- _Exercise material_:
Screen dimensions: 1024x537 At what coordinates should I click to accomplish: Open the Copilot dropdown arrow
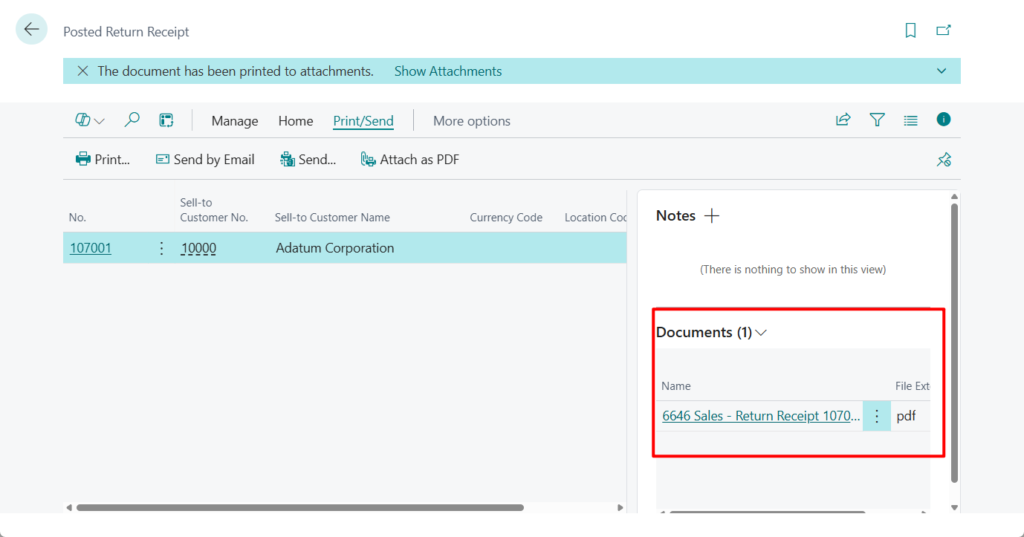click(99, 121)
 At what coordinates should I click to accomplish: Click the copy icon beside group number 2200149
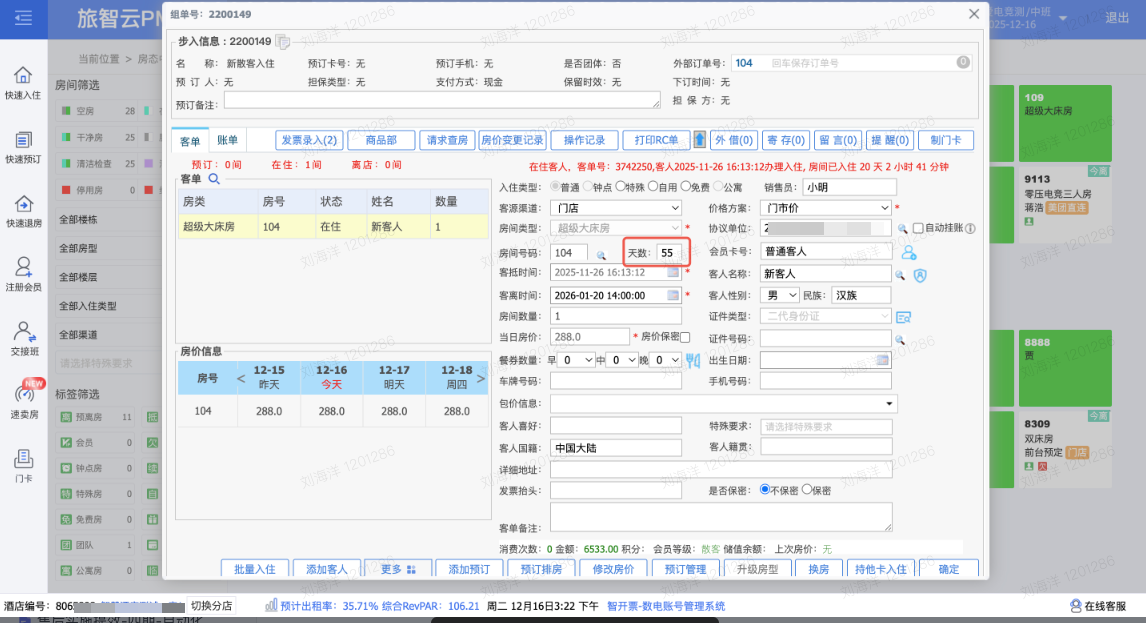click(x=283, y=42)
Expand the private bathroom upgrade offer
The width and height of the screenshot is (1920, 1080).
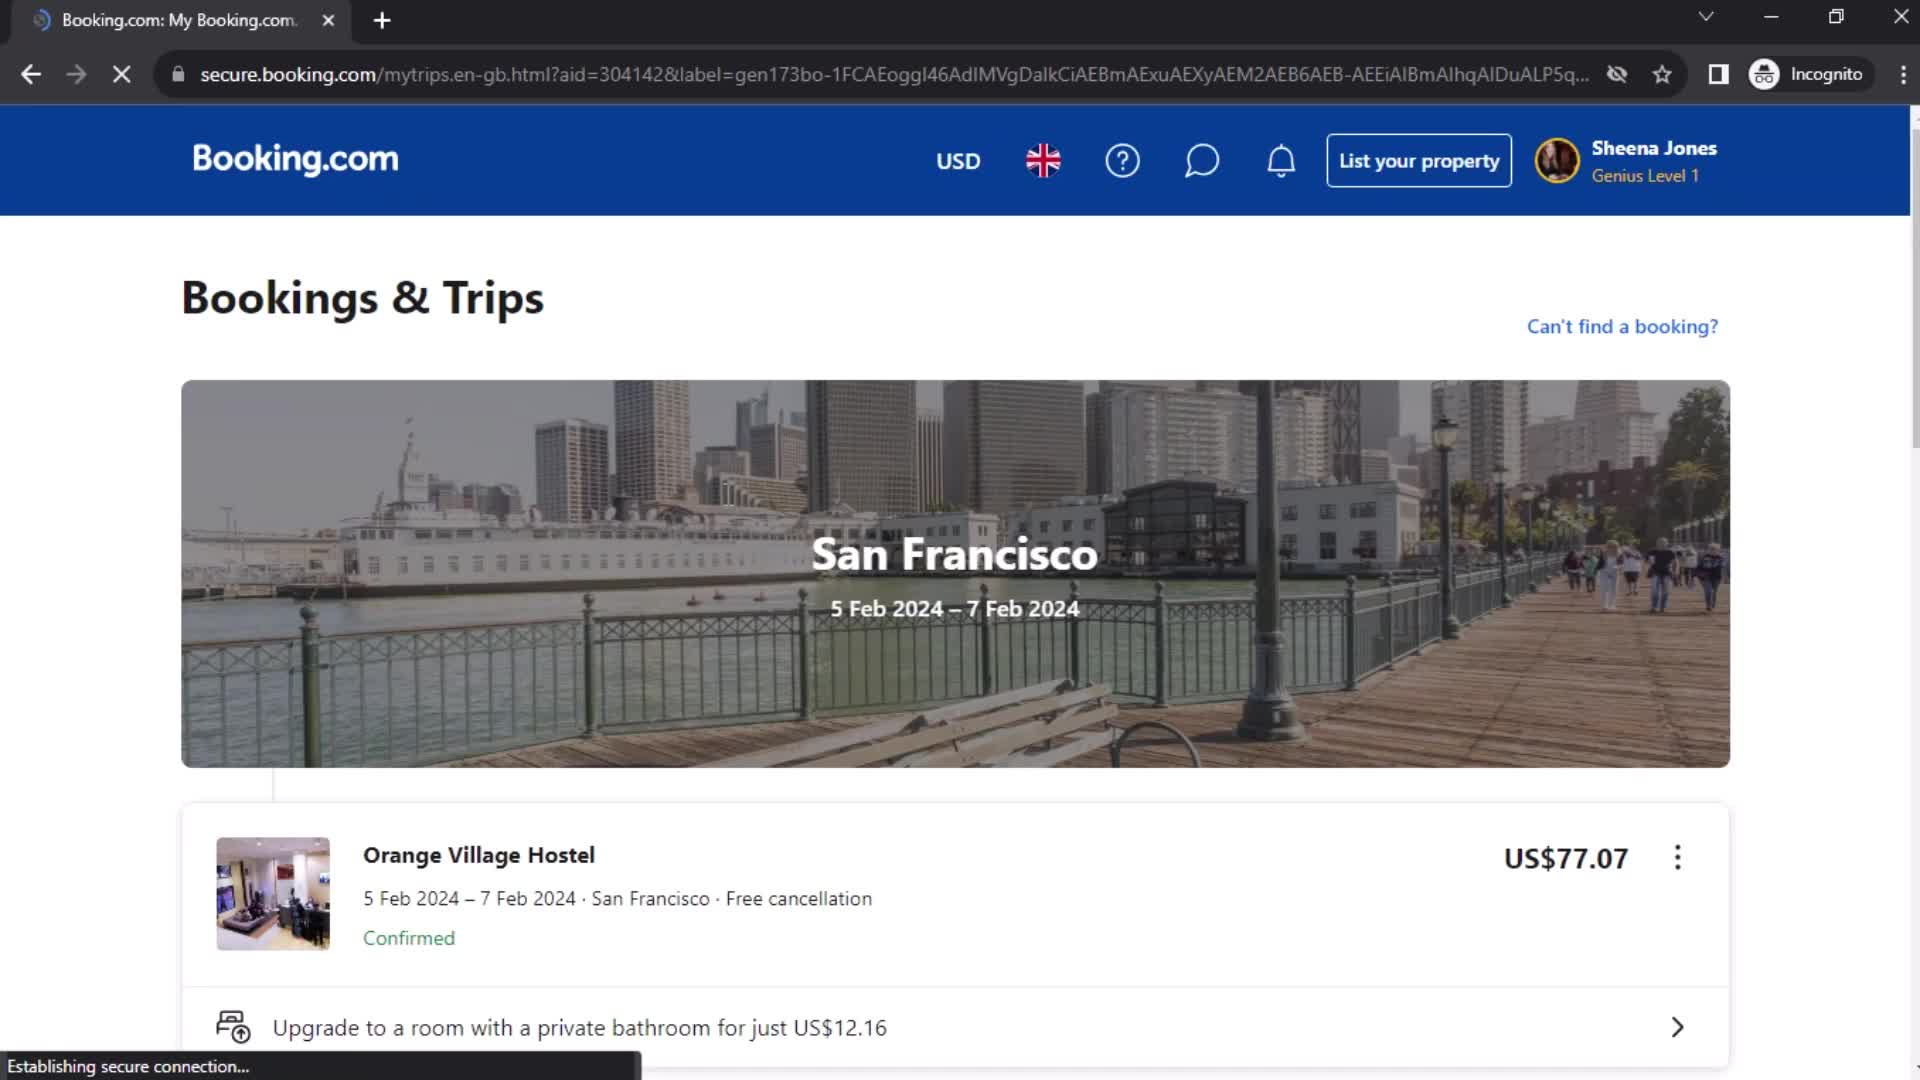(x=1676, y=1027)
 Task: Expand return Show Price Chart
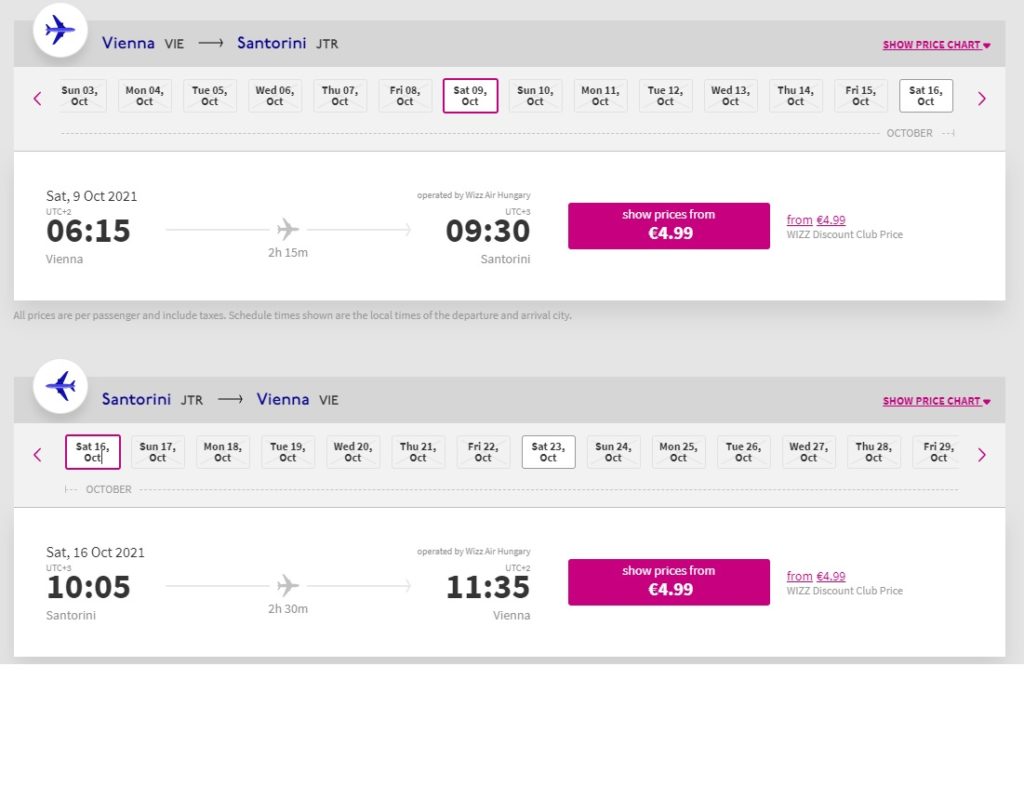936,401
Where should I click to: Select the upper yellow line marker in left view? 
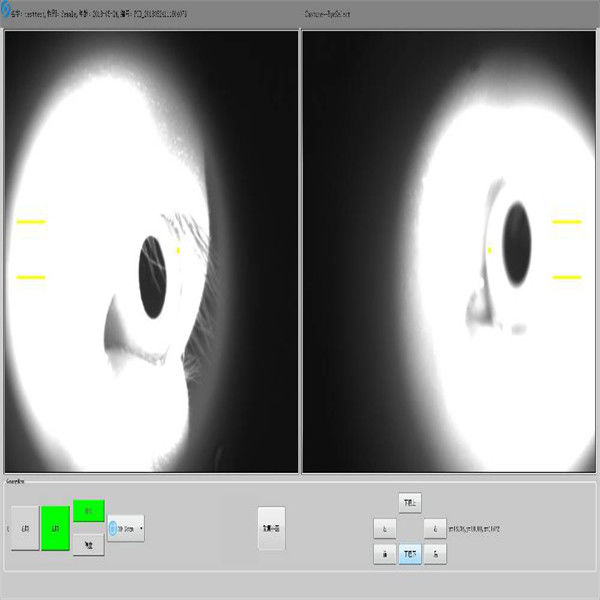[x=31, y=221]
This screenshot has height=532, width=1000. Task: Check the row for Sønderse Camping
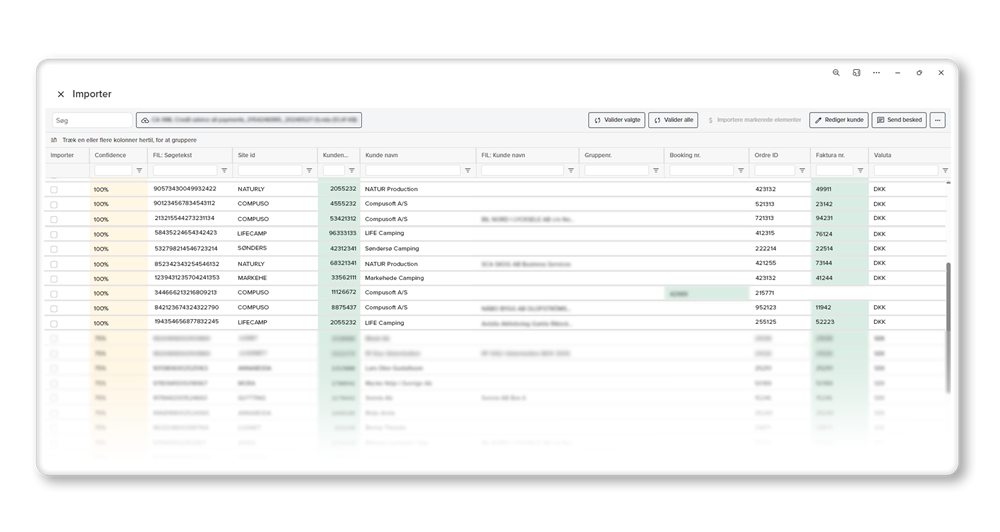pos(54,249)
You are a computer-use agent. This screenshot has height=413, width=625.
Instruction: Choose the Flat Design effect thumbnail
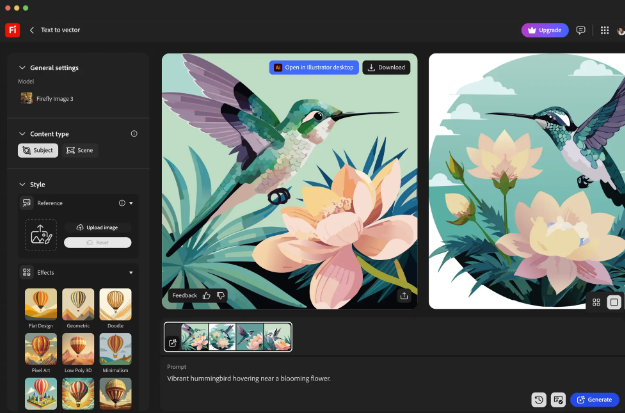coord(41,304)
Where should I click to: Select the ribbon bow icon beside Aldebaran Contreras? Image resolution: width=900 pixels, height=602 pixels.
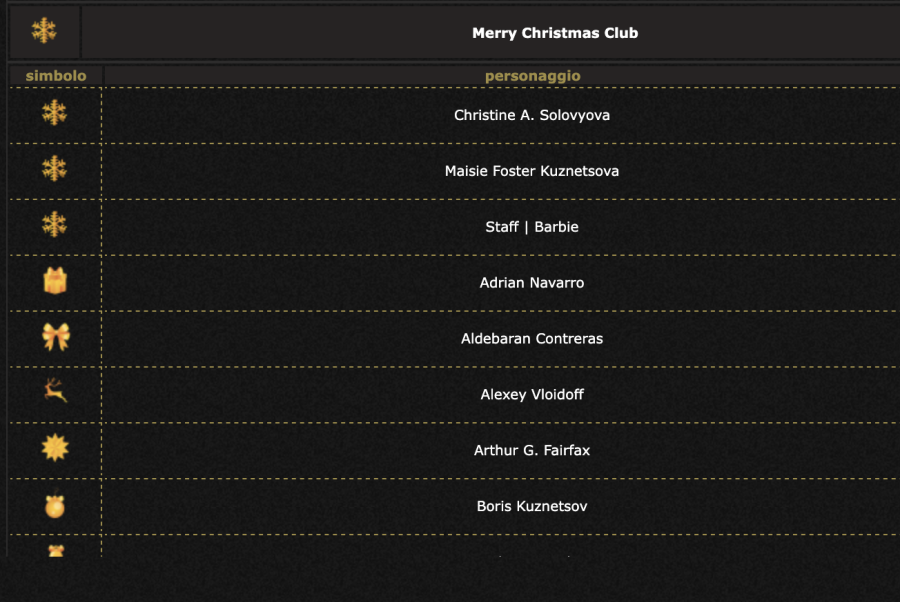click(56, 337)
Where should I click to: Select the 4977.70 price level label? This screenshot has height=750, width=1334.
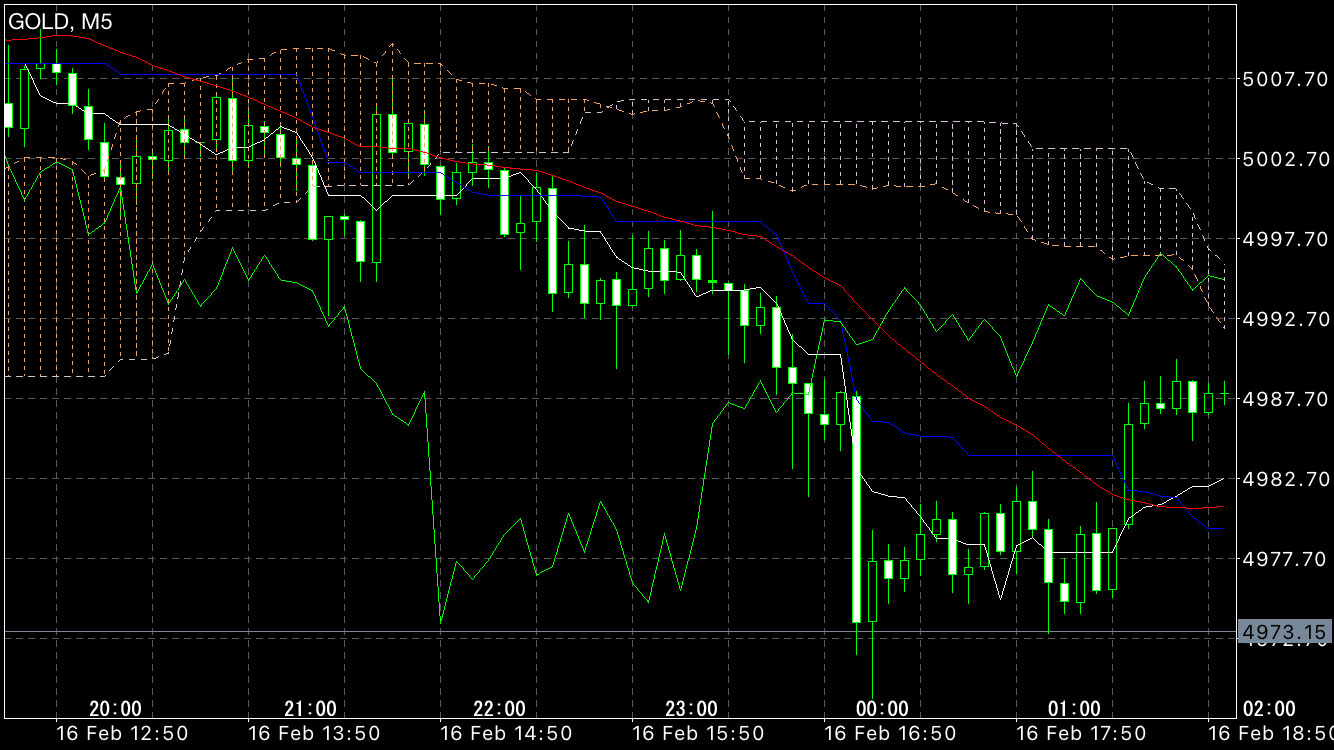(x=1284, y=559)
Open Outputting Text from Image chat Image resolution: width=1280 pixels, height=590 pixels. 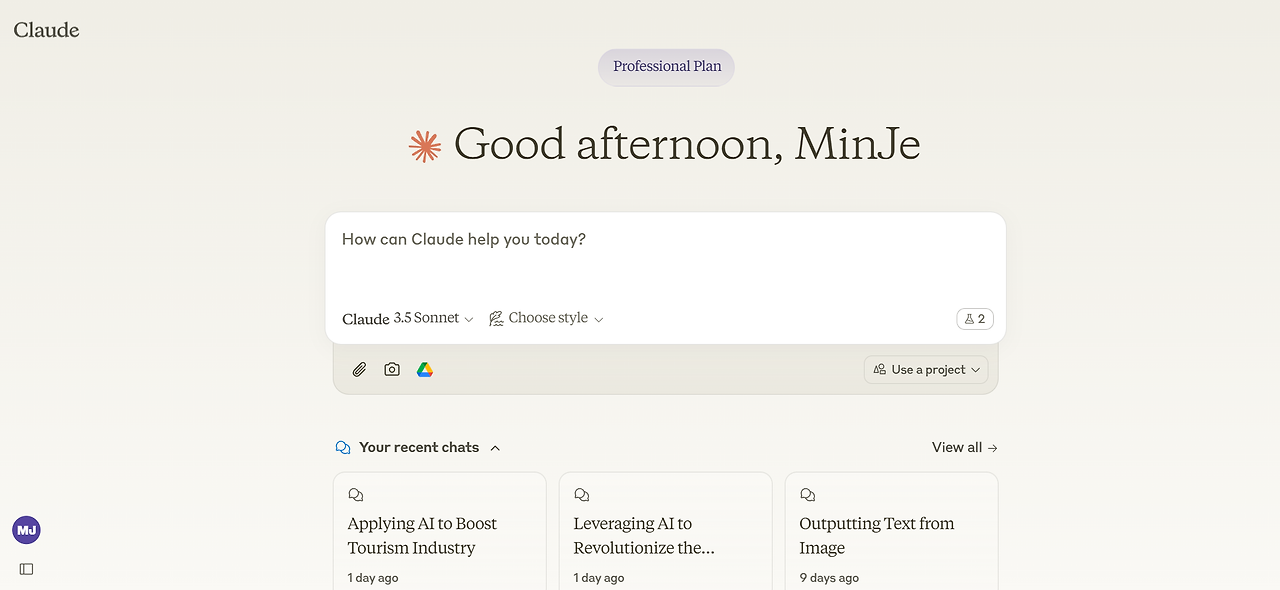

- _Short task_:
Copy the listing word for word between the lines holding "Where should I click to: Select the ribbon" and "(x=1284, y=559)", inclusive, leaving the pictures out of the answer.

- _Output of the exercise_:
Where should I click to: Select the ribbon bow icon beside Aldebaran Contreras? Image resolution: width=900 pixels, height=602 pixels.
click(56, 337)
Where should I click to: Select the 4977.70 price level label? This screenshot has height=750, width=1334.
(x=1284, y=559)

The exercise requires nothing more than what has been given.